Tradition is the passage of customs and beliefs from one generation to the next, usually by word of mouth. But the passing of some of them may well be done by the simple use of a custom or belief without saying one word. For example, the fact that Peanut Brittle was always present during the Christmas Season for the child who as an adult became known as Pat Killen, as well as for her familial predecessors representing two generations prior to her constitutes a tradition, and Pat is making certain that her children and grandchildren continue making, eating and gifting to friends that beautiful, savory confection. Another example is the inclusion of Baked Corn With Oysters with the many dishes found at the Willis Christmas Dinner buffet. When my granddaughter, Kate Reed, is old enough to enjoy it, I hope that she carries on the tradition by following the recipe of her great-great grandmother, Kate Gehris.
It's Peanut Brittle Time:
For as long as I can remember, we always had peanut brittle during the Christmas holidays. Faithfully, my mother made several batches to add to the vast array of confectioneries our family enjoyed every year in those wonderful weeks of December.
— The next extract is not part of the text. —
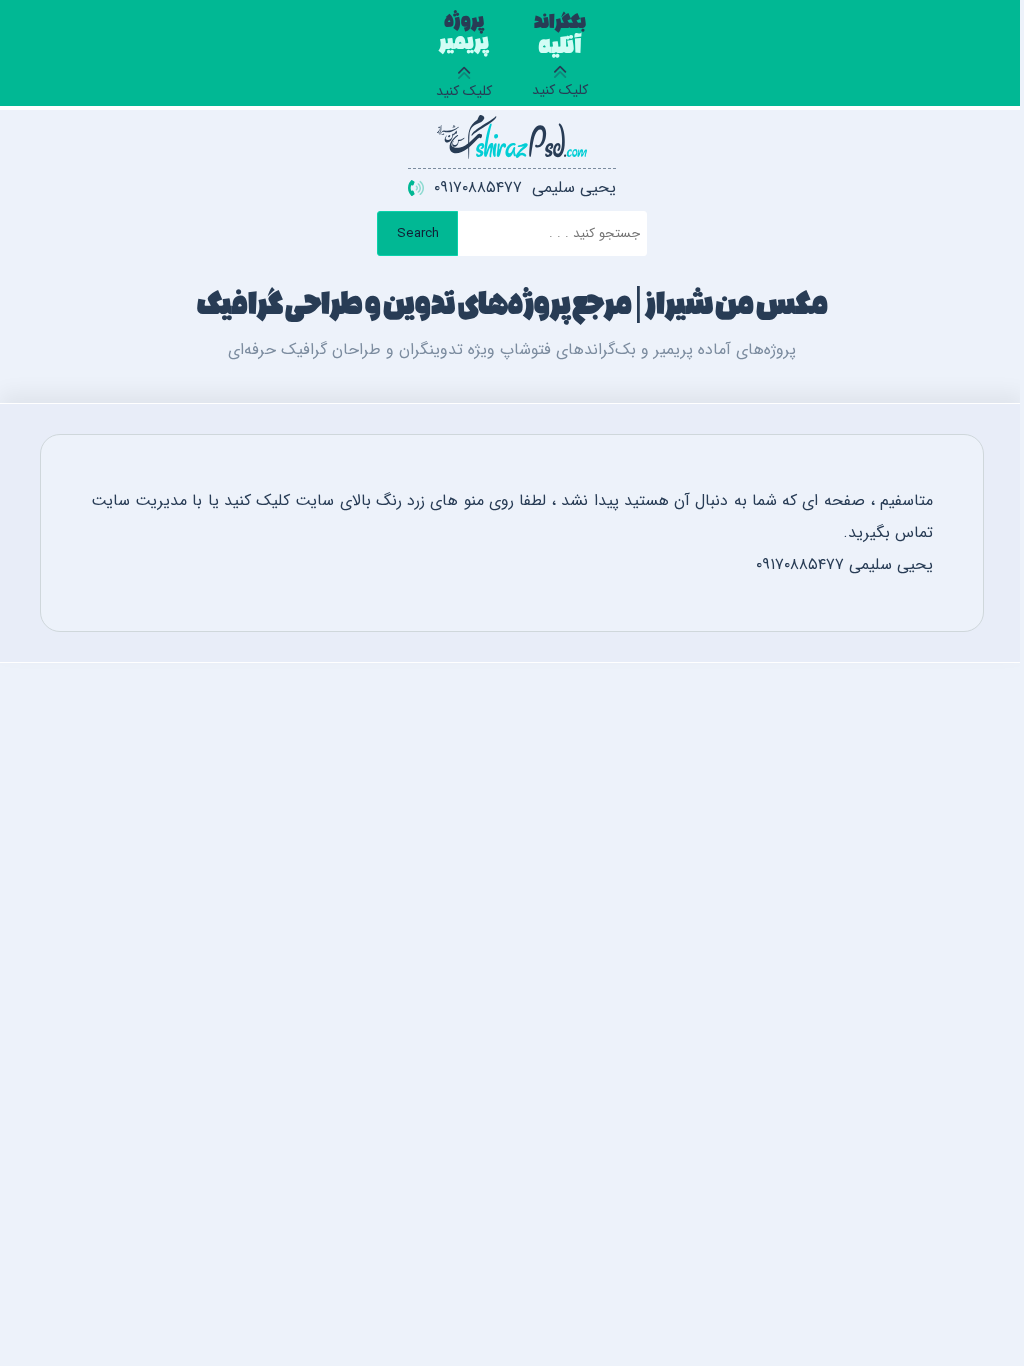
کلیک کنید (560, 59)
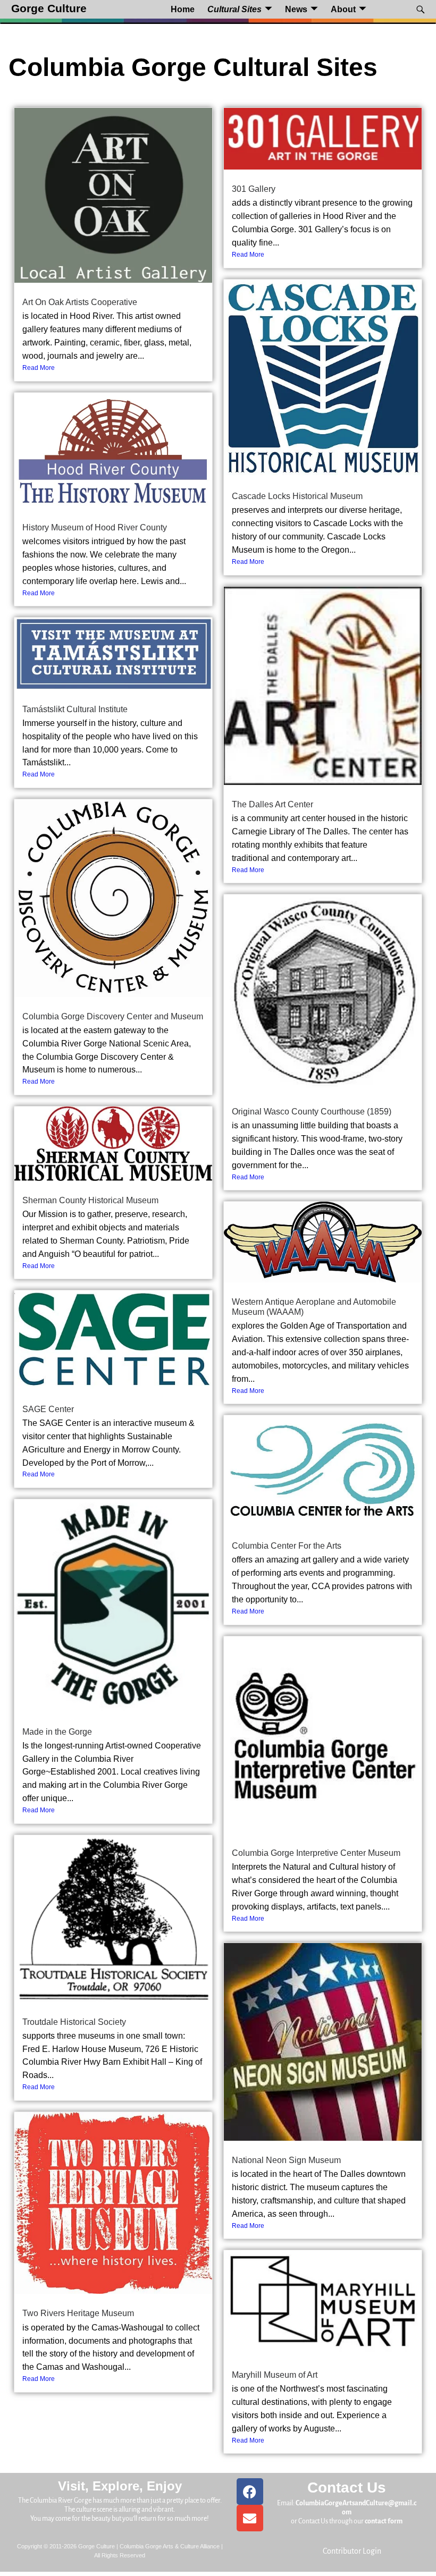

Let me assure you that making several batches was hard work back then, but later she found a better way--thanks to the microwave oven. It is such a foolproof recipe that my mother felt secure in giving it to my husband, Rich, to continue the tradition; you know that I jest. Thanks to the recipe, Rich is now the peanut brittle guru in the Killen household. My job is to make certain we have the necessary ingredients on hand and to acquire the all the colorful and appropriate tins and other containers for the finished products. Although we both love he taste of the candy, both of us also enjoy giving some of it to friends, neighbors and family.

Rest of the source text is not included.